▸ **Given instruction**:
Recast the entries between the line containing "Image resolution: width=1446" and the line containing "Click the Emart Cheonggyecheon map pin", inclusive, as a JSON list of strings, one per line, skipping blank lines and leaving out the pictures.

▸ **Data extract**:
────────────────────

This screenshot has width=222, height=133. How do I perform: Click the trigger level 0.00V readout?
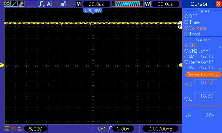(123, 129)
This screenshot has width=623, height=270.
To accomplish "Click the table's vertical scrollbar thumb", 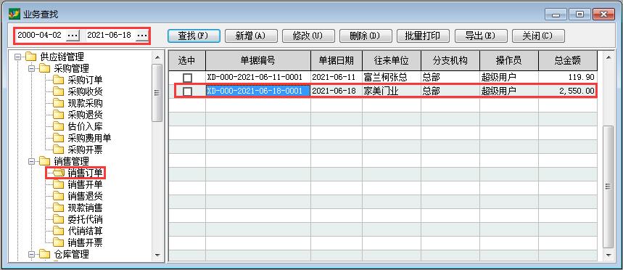I will click(607, 186).
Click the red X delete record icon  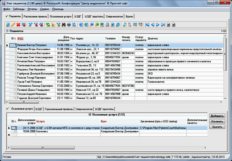click(x=18, y=25)
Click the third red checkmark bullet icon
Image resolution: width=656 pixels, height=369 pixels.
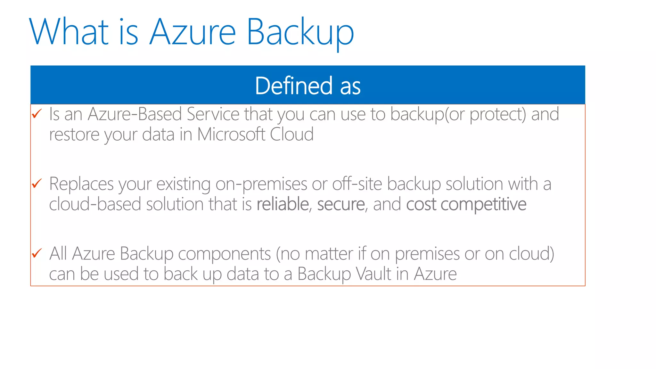coord(37,253)
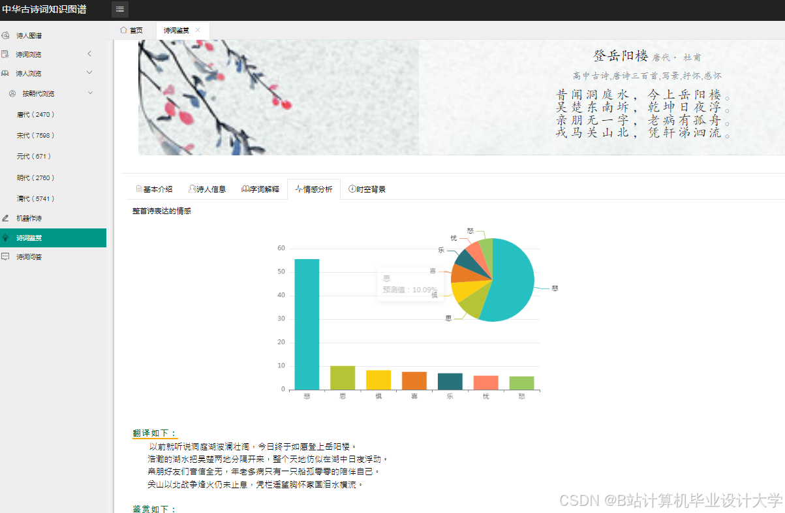Switch to the 诗人信息 tab
The height and width of the screenshot is (513, 785).
pos(207,189)
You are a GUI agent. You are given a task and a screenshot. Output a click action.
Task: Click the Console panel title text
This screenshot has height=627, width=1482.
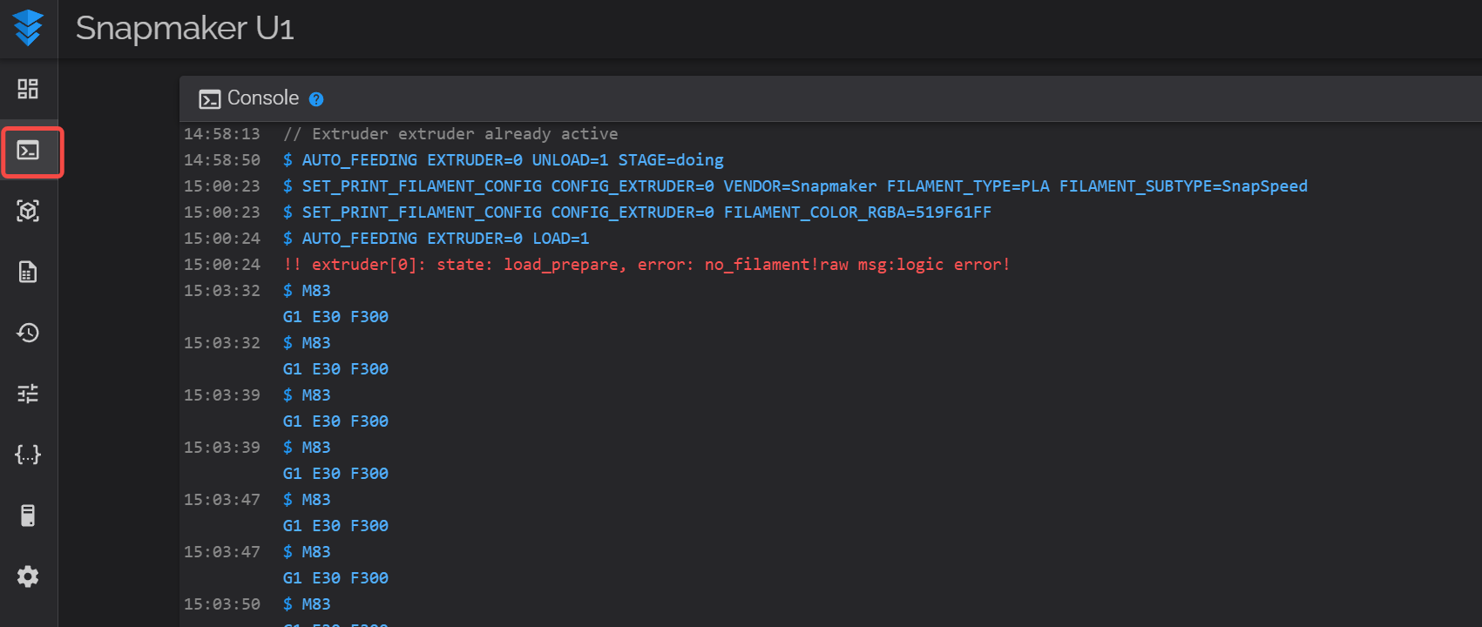pos(262,98)
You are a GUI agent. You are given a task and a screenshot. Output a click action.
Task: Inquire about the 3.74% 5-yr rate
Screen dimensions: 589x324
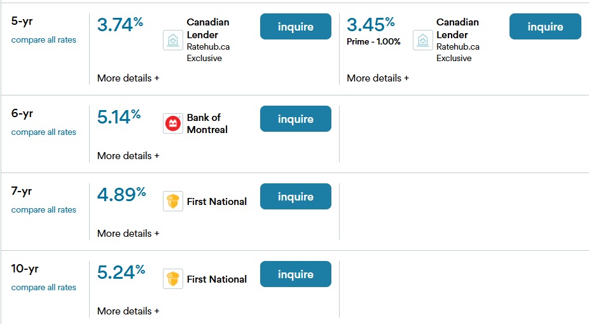click(x=295, y=27)
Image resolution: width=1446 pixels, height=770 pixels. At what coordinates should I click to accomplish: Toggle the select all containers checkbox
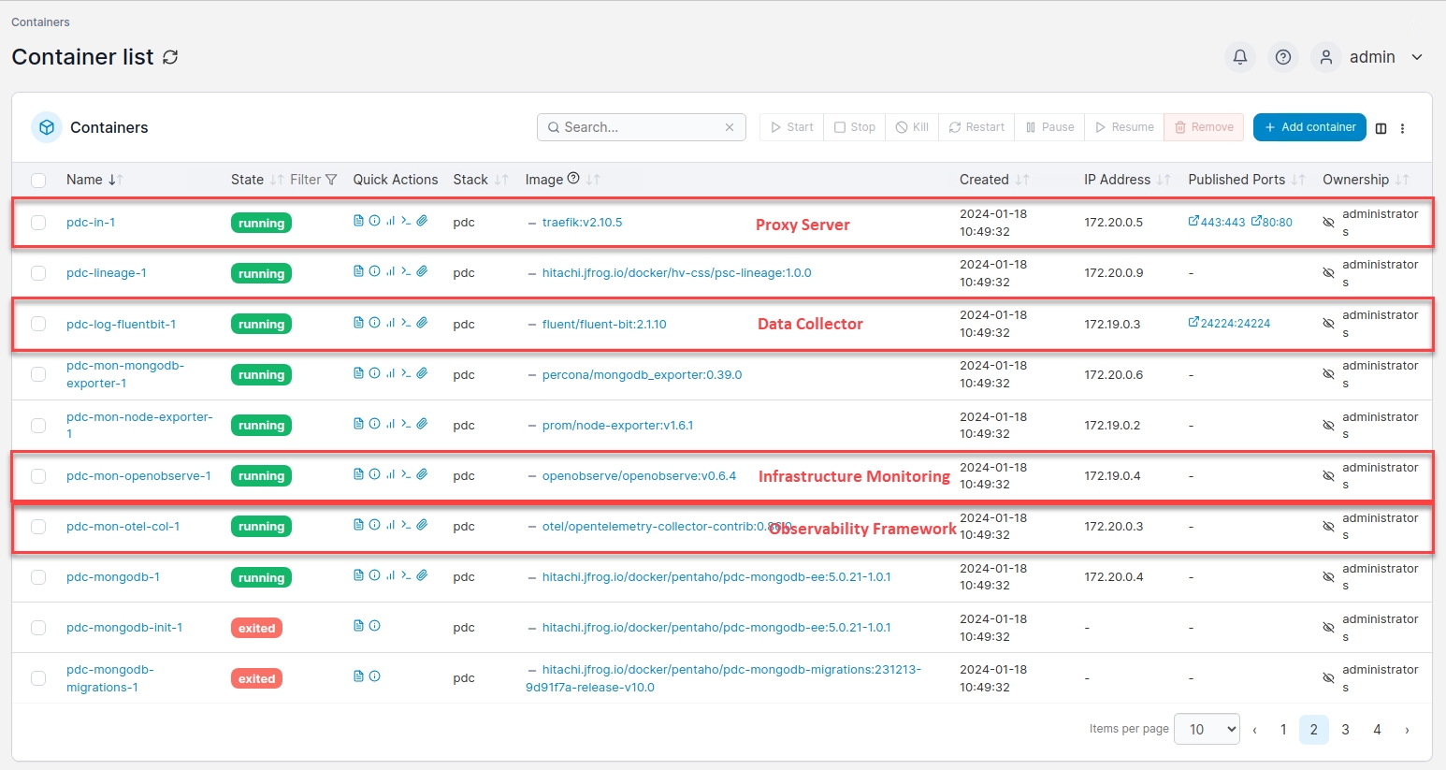38,180
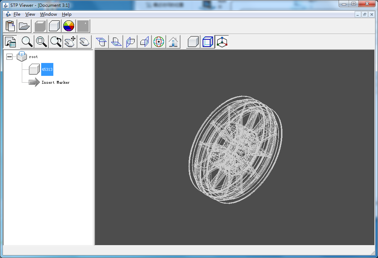Viewport: 378px width, 258px height.
Task: Activate the pan hand tool
Action: (70, 42)
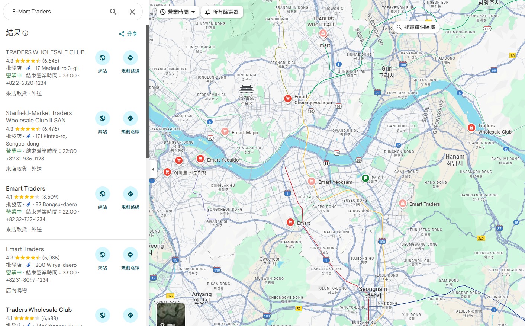Click the Emart Cheonggyecheon map pin
This screenshot has height=326, width=525.
(288, 99)
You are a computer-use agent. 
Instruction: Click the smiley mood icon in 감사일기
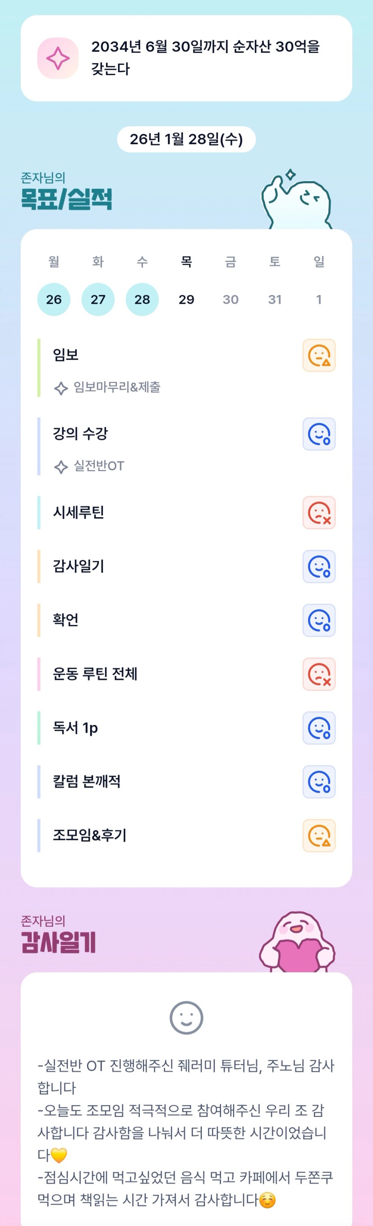click(186, 1018)
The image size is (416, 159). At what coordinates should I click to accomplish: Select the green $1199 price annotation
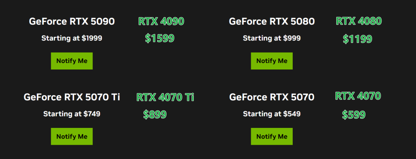(357, 39)
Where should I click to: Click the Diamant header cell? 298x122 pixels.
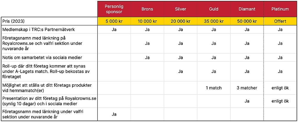(x=247, y=9)
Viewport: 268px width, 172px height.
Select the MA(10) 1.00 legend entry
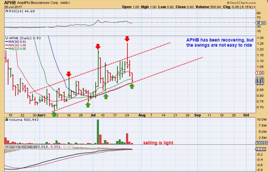17,45
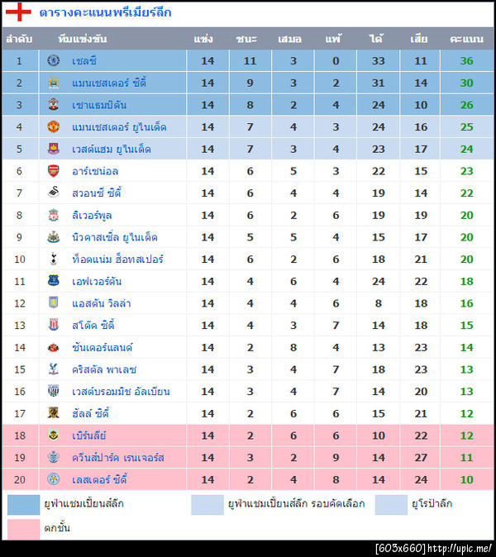Click the blue ยูฟ่าแชมเปียนส์ลีก legend swatch
The width and height of the screenshot is (496, 557).
tap(23, 504)
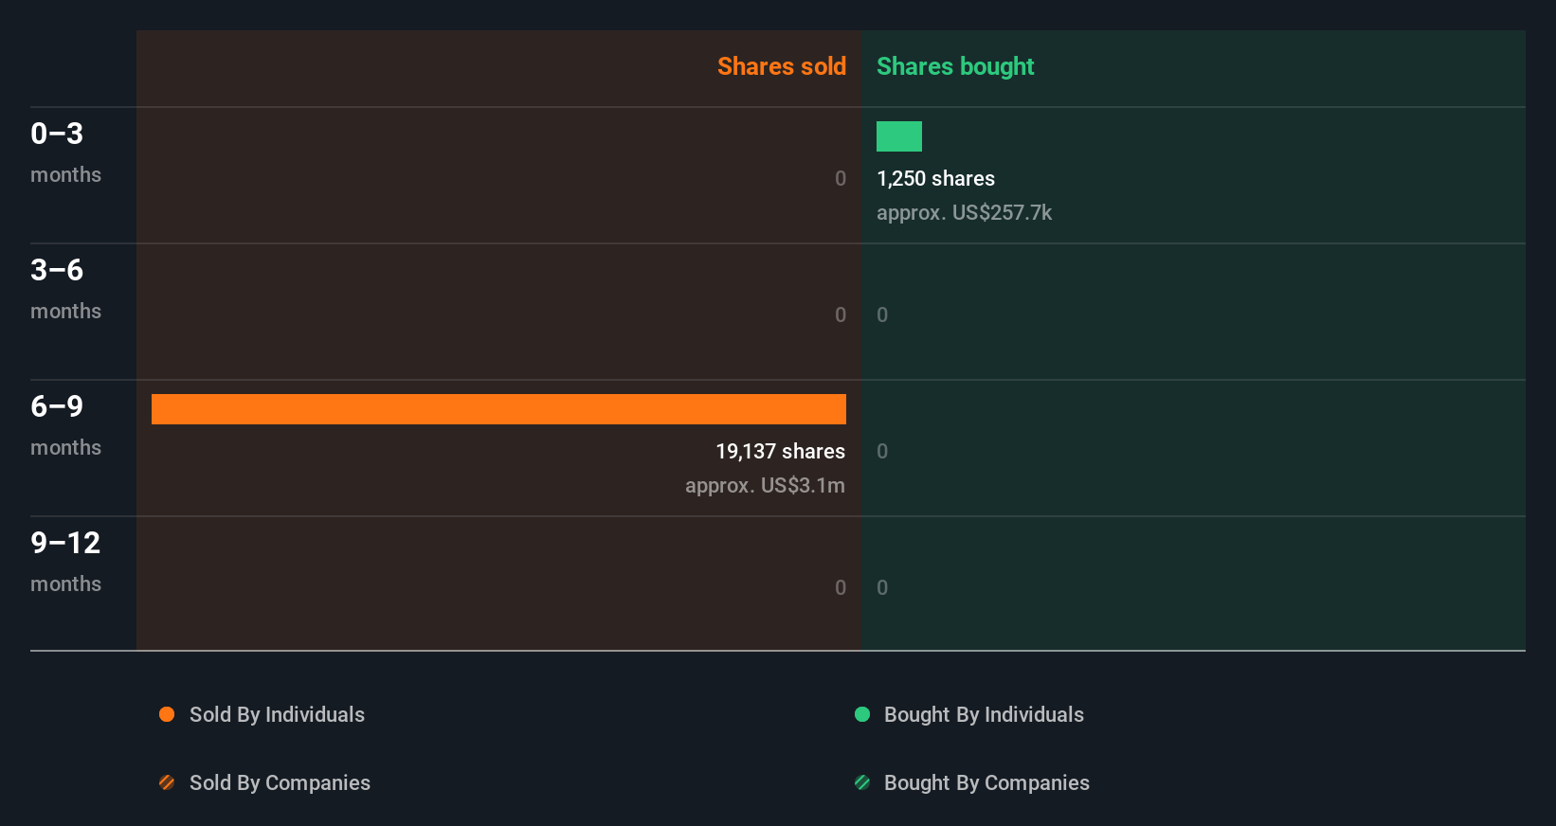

────────────────────

▸ **Full output**:
[
  "Image resolution: width=1446 pixels, height=770 pixels. At what coordinates should I click to accomplish: Toggle the select all containers checkbox",
  "38,180",
  "Viewport: 378px width, 258px height.",
  "Task: Activate the pan hand tool",
  "Action: (70, 42)",
  "Click the Emart Cheonggyecheon map pin"
]